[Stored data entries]
________________
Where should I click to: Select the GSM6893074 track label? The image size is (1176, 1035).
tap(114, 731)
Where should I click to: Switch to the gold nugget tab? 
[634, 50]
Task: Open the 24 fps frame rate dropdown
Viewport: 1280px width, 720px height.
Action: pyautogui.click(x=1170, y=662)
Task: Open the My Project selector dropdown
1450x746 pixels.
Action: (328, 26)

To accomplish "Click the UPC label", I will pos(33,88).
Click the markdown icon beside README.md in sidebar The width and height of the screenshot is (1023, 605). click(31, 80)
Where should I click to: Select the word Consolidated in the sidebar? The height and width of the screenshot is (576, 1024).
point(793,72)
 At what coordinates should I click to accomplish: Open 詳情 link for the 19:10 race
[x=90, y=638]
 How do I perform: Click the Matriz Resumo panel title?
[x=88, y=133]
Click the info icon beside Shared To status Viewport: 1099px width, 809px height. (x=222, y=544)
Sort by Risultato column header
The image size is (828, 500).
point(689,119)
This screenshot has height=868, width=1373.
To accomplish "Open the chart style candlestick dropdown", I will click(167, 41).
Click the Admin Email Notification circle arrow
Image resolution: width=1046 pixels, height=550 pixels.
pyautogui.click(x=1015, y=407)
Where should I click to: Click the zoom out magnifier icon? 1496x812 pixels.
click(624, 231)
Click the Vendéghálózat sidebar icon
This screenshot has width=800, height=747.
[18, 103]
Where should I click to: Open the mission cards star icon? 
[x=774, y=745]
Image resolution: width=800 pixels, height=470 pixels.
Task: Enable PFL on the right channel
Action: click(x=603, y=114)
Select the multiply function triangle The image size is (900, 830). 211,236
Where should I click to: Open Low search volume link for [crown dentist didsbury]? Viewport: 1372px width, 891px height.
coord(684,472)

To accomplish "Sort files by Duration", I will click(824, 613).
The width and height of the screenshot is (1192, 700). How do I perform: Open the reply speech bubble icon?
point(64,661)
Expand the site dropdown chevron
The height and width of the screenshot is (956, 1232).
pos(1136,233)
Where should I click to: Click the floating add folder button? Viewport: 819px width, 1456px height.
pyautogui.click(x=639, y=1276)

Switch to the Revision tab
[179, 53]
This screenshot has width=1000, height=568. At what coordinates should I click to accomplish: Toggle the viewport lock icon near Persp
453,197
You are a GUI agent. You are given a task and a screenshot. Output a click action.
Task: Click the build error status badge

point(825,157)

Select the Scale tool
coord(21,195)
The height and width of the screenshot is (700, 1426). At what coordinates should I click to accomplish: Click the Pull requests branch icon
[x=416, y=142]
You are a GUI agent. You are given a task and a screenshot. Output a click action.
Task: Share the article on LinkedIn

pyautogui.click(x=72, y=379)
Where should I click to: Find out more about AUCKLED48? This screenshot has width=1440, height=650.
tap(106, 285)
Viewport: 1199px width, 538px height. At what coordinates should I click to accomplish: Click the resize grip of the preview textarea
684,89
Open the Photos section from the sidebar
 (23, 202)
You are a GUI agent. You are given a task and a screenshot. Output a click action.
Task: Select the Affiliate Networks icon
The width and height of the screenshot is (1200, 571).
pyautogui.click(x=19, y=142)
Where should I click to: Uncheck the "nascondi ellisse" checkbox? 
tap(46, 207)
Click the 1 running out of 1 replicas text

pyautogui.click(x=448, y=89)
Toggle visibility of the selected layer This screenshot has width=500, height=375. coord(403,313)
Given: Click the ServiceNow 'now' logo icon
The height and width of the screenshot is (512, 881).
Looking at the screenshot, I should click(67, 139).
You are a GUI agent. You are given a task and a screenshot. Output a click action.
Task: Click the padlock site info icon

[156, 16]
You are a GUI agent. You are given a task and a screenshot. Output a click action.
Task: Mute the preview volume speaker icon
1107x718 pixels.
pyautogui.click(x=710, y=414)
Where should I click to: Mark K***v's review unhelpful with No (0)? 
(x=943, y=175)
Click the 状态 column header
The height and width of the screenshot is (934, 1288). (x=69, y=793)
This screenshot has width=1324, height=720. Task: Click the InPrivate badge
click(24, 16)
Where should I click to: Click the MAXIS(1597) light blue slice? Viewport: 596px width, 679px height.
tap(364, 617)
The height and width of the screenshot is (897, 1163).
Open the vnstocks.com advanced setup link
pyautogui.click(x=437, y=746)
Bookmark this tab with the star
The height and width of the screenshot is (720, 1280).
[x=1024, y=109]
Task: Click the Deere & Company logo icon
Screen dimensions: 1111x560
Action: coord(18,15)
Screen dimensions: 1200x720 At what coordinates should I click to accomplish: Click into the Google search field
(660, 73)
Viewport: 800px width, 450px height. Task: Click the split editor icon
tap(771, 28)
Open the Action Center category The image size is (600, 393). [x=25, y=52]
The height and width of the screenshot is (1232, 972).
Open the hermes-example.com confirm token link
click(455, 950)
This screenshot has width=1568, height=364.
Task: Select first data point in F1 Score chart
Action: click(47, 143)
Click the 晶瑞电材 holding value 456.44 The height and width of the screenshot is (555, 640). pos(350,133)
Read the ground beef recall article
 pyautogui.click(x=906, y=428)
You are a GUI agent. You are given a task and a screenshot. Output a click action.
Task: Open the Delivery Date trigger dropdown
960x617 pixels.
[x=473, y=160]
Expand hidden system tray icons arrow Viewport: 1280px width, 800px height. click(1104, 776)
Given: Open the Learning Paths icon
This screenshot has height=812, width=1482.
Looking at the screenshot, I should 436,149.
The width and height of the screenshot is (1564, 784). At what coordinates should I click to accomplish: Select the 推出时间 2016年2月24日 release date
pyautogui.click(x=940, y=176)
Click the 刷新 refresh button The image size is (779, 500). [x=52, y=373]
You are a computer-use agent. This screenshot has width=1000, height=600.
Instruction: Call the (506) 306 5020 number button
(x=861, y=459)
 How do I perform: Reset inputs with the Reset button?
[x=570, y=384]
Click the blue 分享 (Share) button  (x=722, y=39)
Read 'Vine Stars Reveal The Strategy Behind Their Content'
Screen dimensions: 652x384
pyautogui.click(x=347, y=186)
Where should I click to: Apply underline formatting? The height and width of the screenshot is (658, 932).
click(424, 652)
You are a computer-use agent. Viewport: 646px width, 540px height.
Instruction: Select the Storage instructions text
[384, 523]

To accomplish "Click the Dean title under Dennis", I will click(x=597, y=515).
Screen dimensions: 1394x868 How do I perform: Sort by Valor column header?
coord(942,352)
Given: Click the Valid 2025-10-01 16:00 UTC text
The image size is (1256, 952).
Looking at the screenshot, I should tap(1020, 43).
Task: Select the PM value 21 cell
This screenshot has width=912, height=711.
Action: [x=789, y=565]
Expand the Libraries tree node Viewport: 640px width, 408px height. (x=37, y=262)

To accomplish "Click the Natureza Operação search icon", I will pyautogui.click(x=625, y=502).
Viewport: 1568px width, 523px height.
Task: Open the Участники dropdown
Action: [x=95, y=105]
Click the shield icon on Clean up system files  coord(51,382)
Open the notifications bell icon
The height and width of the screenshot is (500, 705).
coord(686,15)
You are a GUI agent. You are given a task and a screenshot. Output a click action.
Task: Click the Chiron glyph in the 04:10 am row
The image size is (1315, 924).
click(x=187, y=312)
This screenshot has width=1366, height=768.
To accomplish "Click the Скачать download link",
________________
◆ WORK REQUIRED
Would you repeat each of the lines above exactly?

◆ SOLUTION FOR THIS PROBLEM
Where should I click to: Select the GSM6893074 track label? The image size is (1176, 1035).
tap(114, 731)
Where should I click to: Switch to the gold nugget tab? 
[634, 50]
Task: Open the 24 fps frame rate dropdown
Viewport: 1280px width, 720px height.
Action: pyautogui.click(x=1170, y=662)
Task: Open the My Project selector dropdown
1450x746 pixels.
Action: (328, 26)

To accomplish "Click the UPC label", I will pos(33,88).
Click the markdown icon beside README.md in sidebar The width and height of the screenshot is (1023, 605). click(31, 80)
Where should I click to: Select the word Consolidated in the sidebar? The height and width of the screenshot is (576, 1024).
point(793,72)
 At what coordinates should I click to accomplish: Open 詳情 link for the 19:10 race
[x=90, y=638]
 How do I perform: Click the Matriz Resumo panel title?
[x=88, y=133]
Click the info icon beside Shared To status Viewport: 1099px width, 809px height. (x=222, y=544)
Sort by Risultato column header
The image size is (828, 500).
point(689,119)
This screenshot has height=868, width=1373.
To accomplish "Open the chart style candlestick dropdown", I will click(167, 41).
Click the Admin Email Notification circle arrow
Image resolution: width=1046 pixels, height=550 pixels.
pyautogui.click(x=1015, y=407)
Where should I click to: Click the zoom out magnifier icon? 1496x812 pixels.
click(624, 231)
Click the Vendéghálózat sidebar icon
This screenshot has width=800, height=747.
[18, 103]
Where should I click to: Open the mission cards star icon? 
[x=774, y=745]
Image resolution: width=800 pixels, height=470 pixels.
Task: Enable PFL on the right channel
Action: click(x=603, y=114)
Select the multiply function triangle The image size is (900, 830). 211,236
Where should I click to: Open Low search volume link for [crown dentist didsbury]? Viewport: 1372px width, 891px height.
coord(684,472)

To accomplish "Sort files by Duration", I will click(824, 613).
The width and height of the screenshot is (1192, 700). How do I perform: Open the reply speech bubble icon?
point(64,661)
Expand the site dropdown chevron
The height and width of the screenshot is (956, 1232).
pos(1136,233)
Where should I click to: Click the floating add folder button? Viewport: 819px width, 1456px height.
pyautogui.click(x=639, y=1276)

Switch to the Revision tab
[179, 53]
This screenshot has width=1000, height=568. At what coordinates should I click to accomplish: Toggle the viewport lock icon near Persp
453,197
You are a GUI agent. You are given a task and a screenshot. Output a click action.
Task: Click the build error status badge

point(825,157)

Select the Scale tool
coord(21,195)
The height and width of the screenshot is (700, 1426). At what coordinates should I click to accomplish: Click the Pull requests branch icon
[x=416, y=142]
You are a GUI agent. You are given a task and a screenshot. Output a click action.
Task: Share the article on LinkedIn

pyautogui.click(x=72, y=379)
Where should I click to: Find out more about AUCKLED48? This screenshot has width=1440, height=650.
tap(106, 285)
Viewport: 1199px width, 538px height. At what coordinates should I click to accomplish: Click the resize grip of the preview textarea
684,89
Open the Photos section from the sidebar
 (23, 202)
You are a GUI agent. You are given a task and a screenshot. Output a click action.
Task: Select the Affiliate Networks icon
The width and height of the screenshot is (1200, 571).
pyautogui.click(x=19, y=142)
Where should I click to: Uncheck the "nascondi ellisse" checkbox? 
tap(46, 207)
Click the 1 running out of 1 replicas text

pyautogui.click(x=448, y=89)
Toggle visibility of the selected layer This screenshot has width=500, height=375. coord(403,313)
Given: Click the ServiceNow 'now' logo icon
The height and width of the screenshot is (512, 881).
Looking at the screenshot, I should click(67, 139).
You are a GUI agent. You are given a task and a screenshot. Output a click action.
Task: Click the padlock site info icon

[156, 16]
You are a GUI agent. You are given a task and a screenshot. Output a click action.
Task: Mute the preview volume speaker icon
1107x718 pixels.
pyautogui.click(x=710, y=414)
Where should I click to: Mark K***v's review unhelpful with No (0)? 
(x=943, y=175)
Click the 状态 column header
The height and width of the screenshot is (934, 1288). (x=69, y=793)
This screenshot has width=1324, height=720. Task: Click the InPrivate badge
click(24, 16)
Where should I click to: Click the MAXIS(1597) light blue slice? Viewport: 596px width, 679px height.
tap(364, 617)
The height and width of the screenshot is (897, 1163).
Open the vnstocks.com advanced setup link
pyautogui.click(x=437, y=746)
Bookmark this tab with the star
The height and width of the screenshot is (720, 1280).
[x=1024, y=109]
Task: Click the Deere & Company logo icon
Screen dimensions: 1111x560
Action: coord(18,15)
Screen dimensions: 1200x720 At what coordinates should I click to accomplish: Click into the Google search field
(660, 73)
Viewport: 800px width, 450px height. Task: Click the split editor icon
tap(771, 28)
Open the Action Center category The image size is (600, 393). [x=25, y=52]
The height and width of the screenshot is (1232, 972).
Open the hermes-example.com confirm token link
click(455, 950)
This screenshot has width=1568, height=364.
Task: Select first data point in F1 Score chart
Action: click(47, 143)
Click the 晶瑞电材 holding value 456.44 The height and width of the screenshot is (555, 640). pos(350,133)
Read the ground beef recall article
 pyautogui.click(x=906, y=428)
You are a GUI agent. You are given a task and a screenshot. Output a click action.
Task: Open the Delivery Date trigger dropdown
960x617 pixels.
[x=473, y=160]
Expand hidden system tray icons arrow Viewport: 1280px width, 800px height. click(1104, 776)
Given: Open the Learning Paths icon
This screenshot has height=812, width=1482.
Looking at the screenshot, I should 436,149.
The width and height of the screenshot is (1564, 784). At what coordinates should I click to accomplish: Select the 推出时间 2016年2月24日 release date
pyautogui.click(x=940, y=176)
Click the 刷新 refresh button The image size is (779, 500). [x=52, y=373]
You are a computer-use agent. This screenshot has width=1000, height=600.
Instruction: Call the (506) 306 5020 number button
(x=861, y=459)
 How do I perform: Reset inputs with the Reset button?
[x=570, y=384]
Click the blue 分享 (Share) button  (x=722, y=39)
Read 'Vine Stars Reveal The Strategy Behind Their Content'
Screen dimensions: 652x384
pyautogui.click(x=347, y=186)
Where should I click to: Apply underline formatting? The height and width of the screenshot is (658, 932).
click(424, 652)
You are a computer-use agent. Viewport: 646px width, 540px height.
Instruction: Select the Storage instructions text
[384, 523]

To accomplish "Click the Dean title under Dennis", I will click(x=597, y=515).
Screen dimensions: 1394x868 How do I perform: Sort by Valor column header?
coord(942,352)
Given: Click the Valid 2025-10-01 16:00 UTC text
The image size is (1256, 952).
Looking at the screenshot, I should tap(1020, 43).
Task: Select the PM value 21 cell
This screenshot has width=912, height=711.
Action: [x=789, y=565]
Expand the Libraries tree node Viewport: 640px width, 408px height. (x=37, y=262)

To accomplish "Click the Natureza Operação search icon", I will pyautogui.click(x=625, y=502).
Viewport: 1568px width, 523px height.
Task: Open the Участники dropdown
Action: [x=95, y=105]
Click the shield icon on Clean up system files  coord(51,382)
Open the notifications bell icon
The height and width of the screenshot is (500, 705).
coord(686,15)
You are a GUI agent. You are given a task and a screenshot. Output a click action.
Task: Click the Chiron glyph in the 04:10 am row
The image size is (1315, 924).
click(x=187, y=312)
This screenshot has width=1366, height=768.
To accomplish "Click the Скачать download link",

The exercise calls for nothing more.